The DigitalOceanStrategy makes the API calls to the actual API. In the __init__ method we are configuring the object with the previously read values from the YAML file. The create_worker method calls digitalocean.Droplet to create the Droplet and waits afterwards for the droplet to change his state to completed.

class Worker():
    def __init__(self,worker_name, worker_size, worker_ip, created_at):
        self.name = worker_name
        self.size = worker_size
        self.ip = worker_ip
        self.created_at = created_at

One remaining problem we have is the different ways of the cloud libraries in representing their instances. In the digitalocean library we have Droplet objects and in AWS there are Instance Objects.
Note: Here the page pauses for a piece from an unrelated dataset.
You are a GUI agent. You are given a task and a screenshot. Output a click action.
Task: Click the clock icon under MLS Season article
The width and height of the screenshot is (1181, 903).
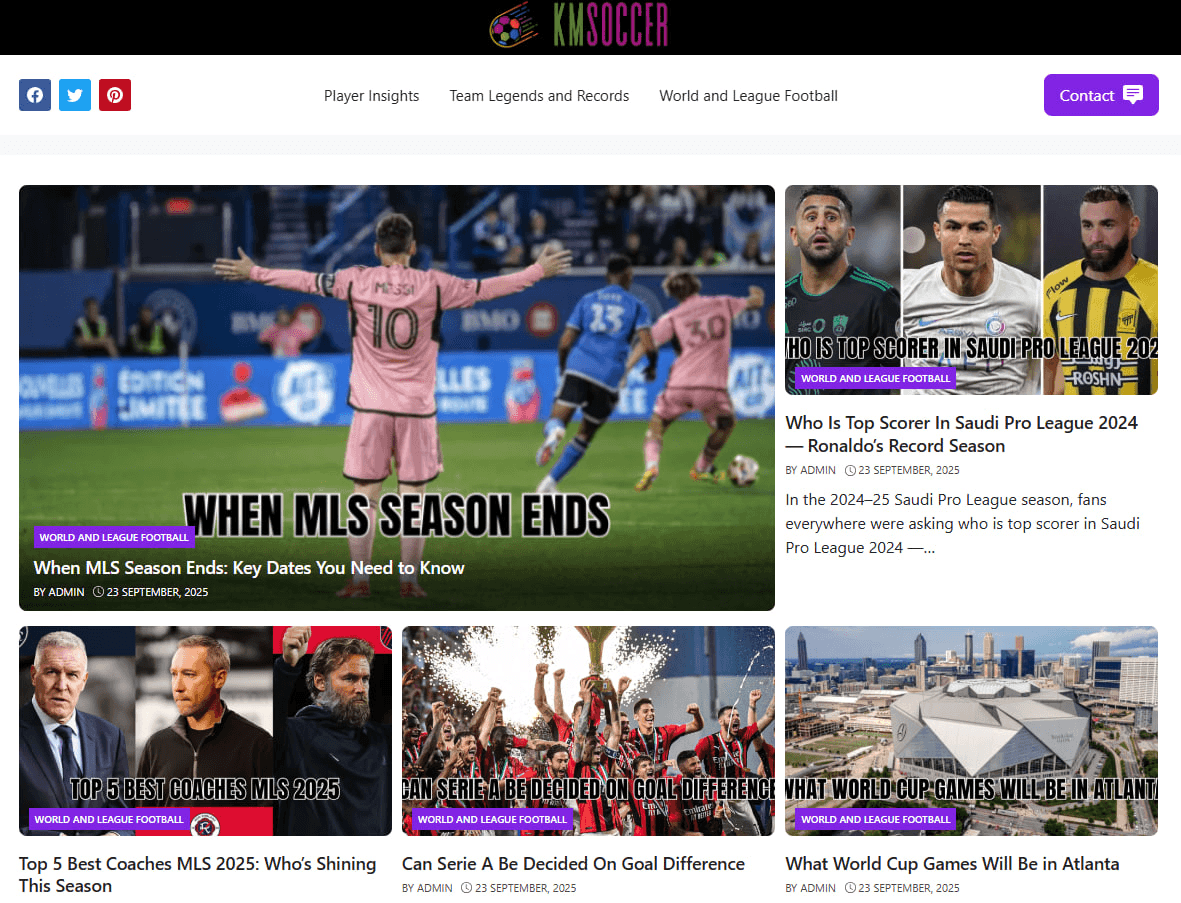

To simplify this I created a Worker class and the get_all_workers method does return a list of type Worker.

main.py

import yaml
import random
import string
from model.WorkerModel import Worker
from cloudcontroller.CloudContext import CloudContext
from cloudcontroller.AmazonWebServicesStrategy import AmazonWebServicesStrategy
from cloudcontroller.DigitaloceanStrategy import DigitalOceanStrategy


def read_config(file_path):
    config_file = open(file_path)
    config_dict = yaml.load(config_file, Loader=yaml.FullLoader)
    return config_dict


def main():
    aws_config = read_config("config/aws.yaml")
    do_config = read_config("config/digitalocean.yaml")
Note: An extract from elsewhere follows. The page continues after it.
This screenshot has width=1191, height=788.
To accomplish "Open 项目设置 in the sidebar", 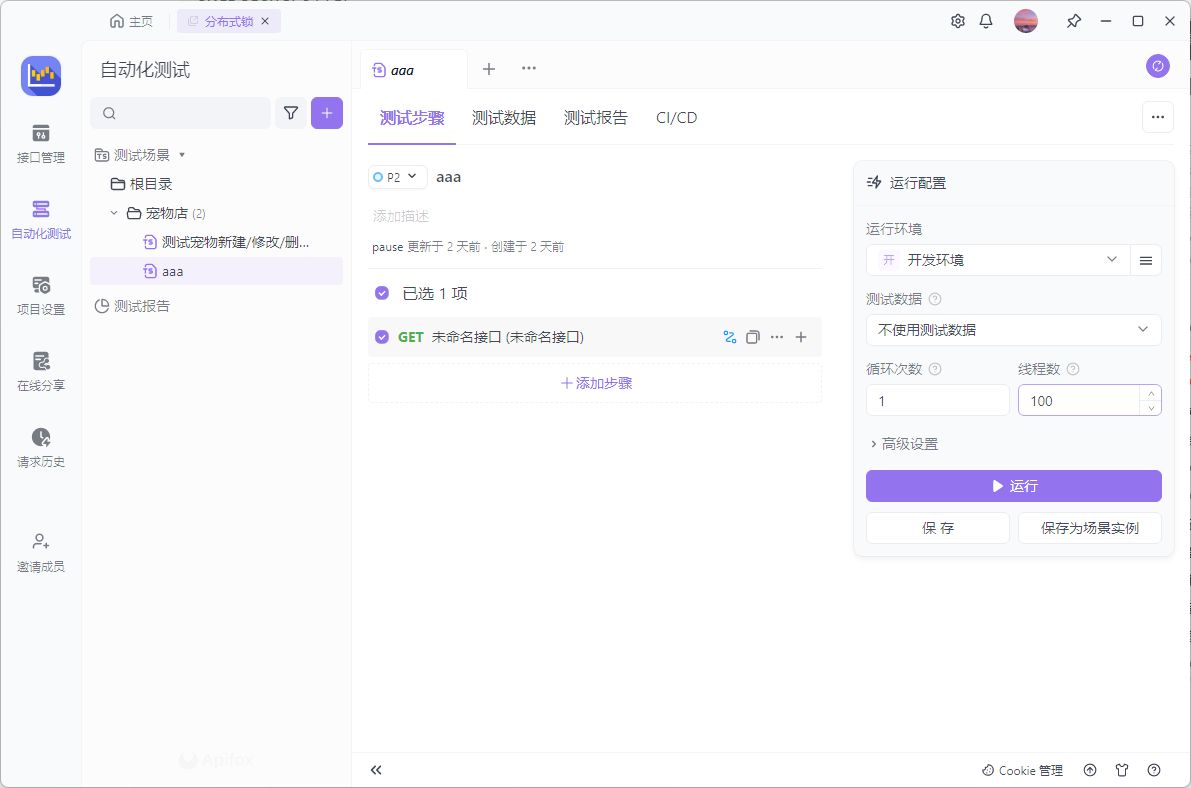I will tap(40, 296).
    digitalocean_strategy = DigitalOceanStrategy(do_config)
    print("Cloud context set to Digitalocean")
    cloud_context = CloudContext(digitalocean_strategy)
    worker_name = ''.join(random.choices(string.ascii_uppercase + string.digits, k=10))
    print(f"Create worker {worker_name} - {cloud_context.create_worker(worker_name)}")
    worker_list = cloud_context.get_all_workers()
    print(f"Worker Objects: {worker_list}")
    for worker in worker_list:
        print(f"Worker: {worker.name} | {worker.ip} | {worker.size} | {worker.created_at}")
    print(f"Delete all workers - {cloud_context.delete_all_workers()}")
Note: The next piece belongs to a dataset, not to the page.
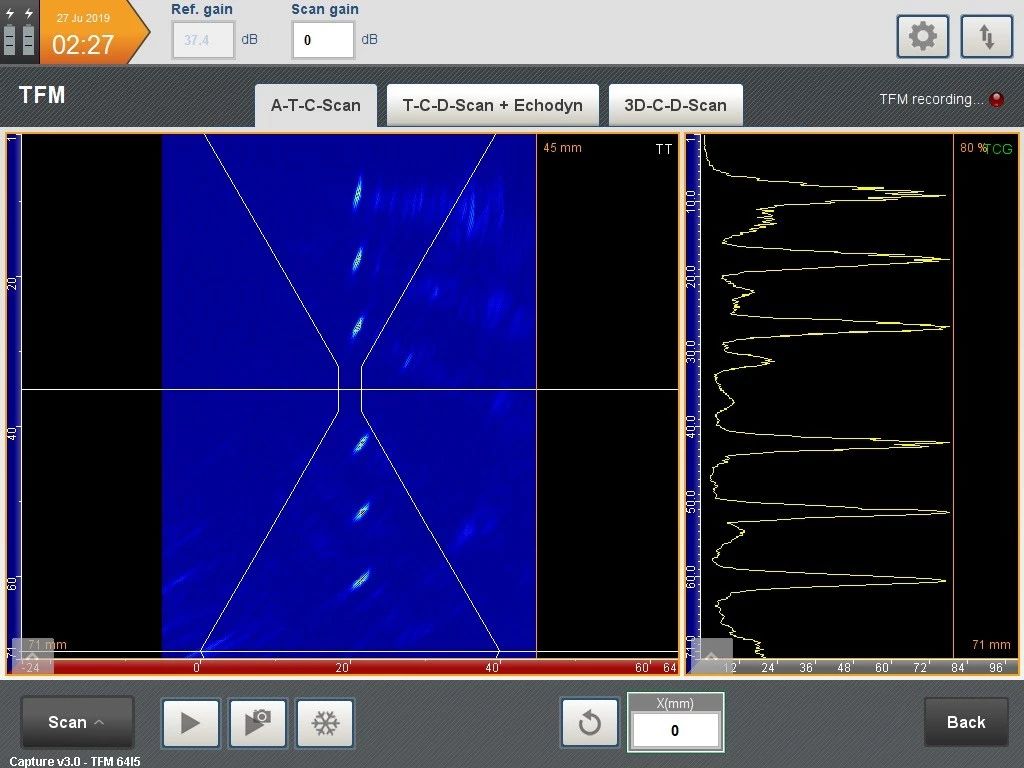Click the Ref. gain value box
This screenshot has height=768, width=1024.
coord(204,40)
    print("Switching context to AWS")
    aws_strategy = AmazonWebServicesStrategy(aws_config)
    cloud_context.CloudStrategy = aws_strategy
    worker_name = ''.join(random.choices(string.ascii_uppercase + string.digits, k=10))
    print(f"Create worker {worker_name} - {cloud_context.create_worker(worker_name)}")
    worker_list = cloud_context.get_all_workers()
    print(f"Worker Objects: {worker_list}")
    for worker in worker_list:
        print(f"Worker: {worker.name} | {worker.ip} | {worker.size} | {worker.created_at}")
    print(f"Delete all workers - {cloud_context.delete_all_workers()}")

if __name__ == "__main__":
    main()

Now let's use our CloudContext to implement the same behaviour for multiple cloud providers. First we are reading the YAML configuration files aws.yaml and digitalocean.yaml. Then we are using the DigitaloceanStrategy to create a worker, list all workers and delete all workers. After this we're switching to the AmazonWebServicesStrategy with the statement cloud_context.CloudStrategy = aws_strategy. Then the same steps as for the DigitaloceanStrategy are repeated. The command line output is the following:

root@89c345957da5:/code# python main.py
Cloud context set to Digitalocean
Create worker GQILWLK94F - True
Worker Objects: [<model.WorkerModel.Worker object at 0x7ff8fd5debb0>]
Worker: GQILWLK94F | 167.172.170.184 | s-1vcpu-1gb | 2021-01-24T10:29:30Z
Delete all workers - True
Switching context to AWS
Create worker EVWNOQO82C - True
Worker Objects: [<model.WorkerModel.Worker object at 0x7ff8fccb6520>]
Worker: EVWNOQO82C | 18.194.44.5 | t2.micro | 2021-01-24 10:30:40+00:00
Delete all workers - True

So with this working, we can now use the CloudContext to orchestrate multiple instances in multiple clouds without a lot of if statements or inheritance.